Qu’il soit en apprentissage ou en « contrat pro », l’alternant est un salarié, et dispose à ce titre d’un contrat de travail, et de garanties associées.  L’entreprise qui l’embauche a donc des obligations mais peut cependant, pour diverses raisons, souhaiter mettre fin à la relation de travail. Cela est envisageable, mais dans des hypothèses bien précises.

La rupture du contrat de l’alternant pendant la période d’essai

Le contrat de professionnalisation peut comporter une période d’essai, qu’il soit conclu sous la forme d’un CDI ou d’un CDD.

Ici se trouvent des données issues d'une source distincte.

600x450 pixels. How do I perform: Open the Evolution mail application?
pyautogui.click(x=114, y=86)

Dans les deux cas, l’entreprise peut rompre le contrat pendant la période d’essai, sans avoir à justifier d’un motif particulier.

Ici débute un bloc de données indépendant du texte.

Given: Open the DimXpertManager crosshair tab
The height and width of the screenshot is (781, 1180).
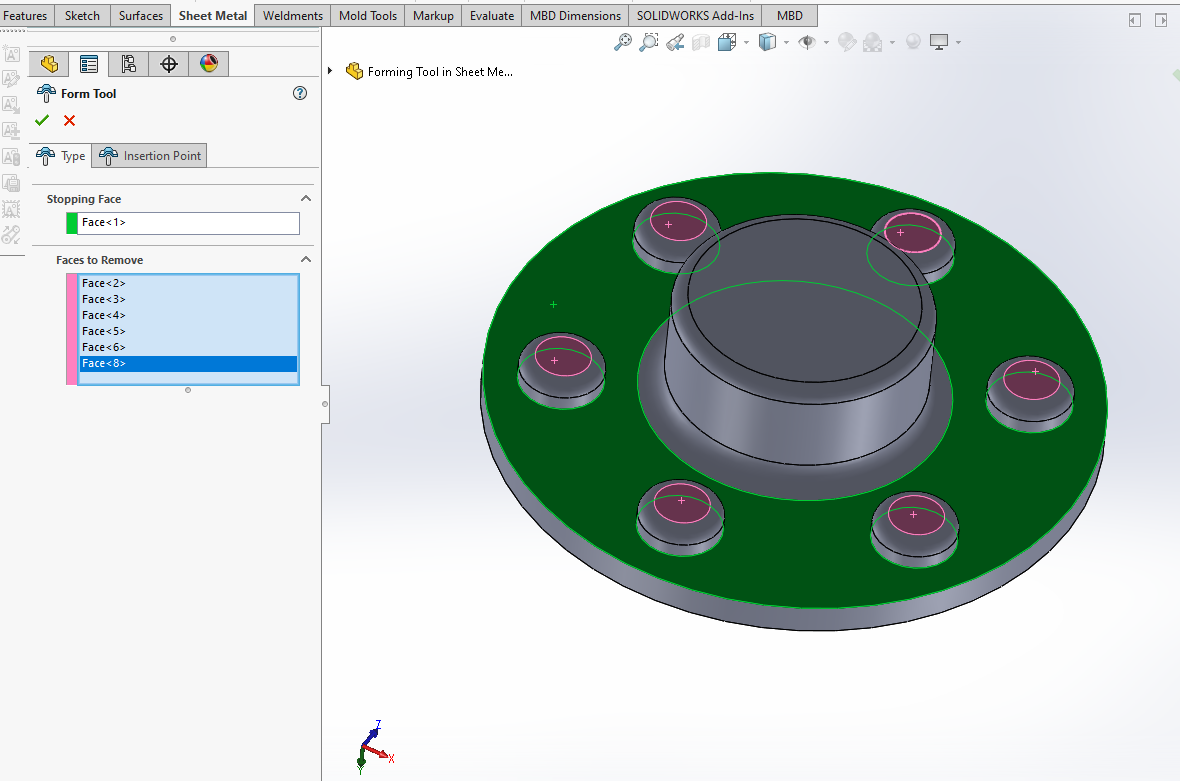Looking at the screenshot, I should pyautogui.click(x=169, y=64).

Elle doit cependant prendre les précautions suivantes :

  • Recourir à ce mode de rupture pour des raisons liées aux compétences du salarié. Une rupture pour des motifs étrangers (motifs économiques, discriminatoires) peut en effet être considérée comme abusive
  • Vérifier que la convention collective ne prévoit pas de procédure particulière
  • Respecter un délai de prévenance :

– 24 heures en deçà de huit jours de présence

– 48 heures entre huit jours et un mois de présence

– 2 semaines après un mois de présence

– 1 mois après trois mois de présence.

  • Remettre au salarié un certificat de travail, une attestation Pôle emploi et son solde de tout compte

Pour un contrat d’apprentissage, le contrat peut être rompu dans les 45 jours, consécutifs ou non, de sa formation pratique en entreprise.

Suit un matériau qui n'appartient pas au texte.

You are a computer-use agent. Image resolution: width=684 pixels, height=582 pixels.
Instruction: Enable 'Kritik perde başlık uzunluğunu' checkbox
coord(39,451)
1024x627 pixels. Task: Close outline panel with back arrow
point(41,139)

La rupture d’un commun accord

L’entreprise et l’alternant en sont pas contraints de poursuivre la relation de travail s’ils ne le souhaitent pas. Ils peuvent ainsi se mettre d’accord sur les modalités pratiques d’une rupture conventionnelle.

La force majeure

Cette notion permet à l’employeur de mettre un terme au contrat de l’alternant lorsque se présente un évènement exceptionnel et insurmontable, comme une catastrophe naturelle ou un incendie qui détruit complètement les locaux de l’entreprise.

L’évènement doit rendre le contrat impossible à exécuter, et ne devait pas être prévisible à la signature du contrat.

Le licenciement

L’employeur peut, si des difficultés surviennent pendant l’alternance, recourir au licenciement.

Cela vaut pour le licenciement pour motif économique, mais aussi pour faute grave du salarié.

L’alternant a des droits, mais aussi des obligations. S’il ne les respecte pas, de façon grave et/ou répétée, l’entreprise peut donc engager une procédure de licenciement pour mettre fin à la relation de travail.

En cas de contentieux, le juge analyse au cas par cas les circonstances particulières ayant pu mener à un licenciement.

Pourraient par exemple constituer une faute grave les faits suivants :

  • Le fait pour l’alternant de très mal se conduire avec les clients
  • Un comportement violent, des insultes proférées à l’égard du tuteur, maître d’apprentissage ou employeur
  • Les absences non justifiées
  • Les retards systématiques au travail
  • Le fait de ne pas suivre la formation de façon assidue

Bien évidemment, l’employeur doit impérativement respecter la procédure prévue en pareille situation : il doit entre autres convoquer le salarié à un entretien préalable et énoncer les motifs dans la lettre de licenciement.

Les autres cas de rupture

La rupture du contrat peut également avoir lieu à l’initiative de l’alternant. Cela peut arriver sans motif pendant la période d’essai, ou prendre la forme d’une démission.

Dans ce cas, le salarié doit respecter un préavis.

Et si la rupture se passe mal ?

Si la rupture est conflictuelle, elle peut donner lieu à une procédure judiciaire. C’est le Conseil des prud’hommes qui en connaîtra.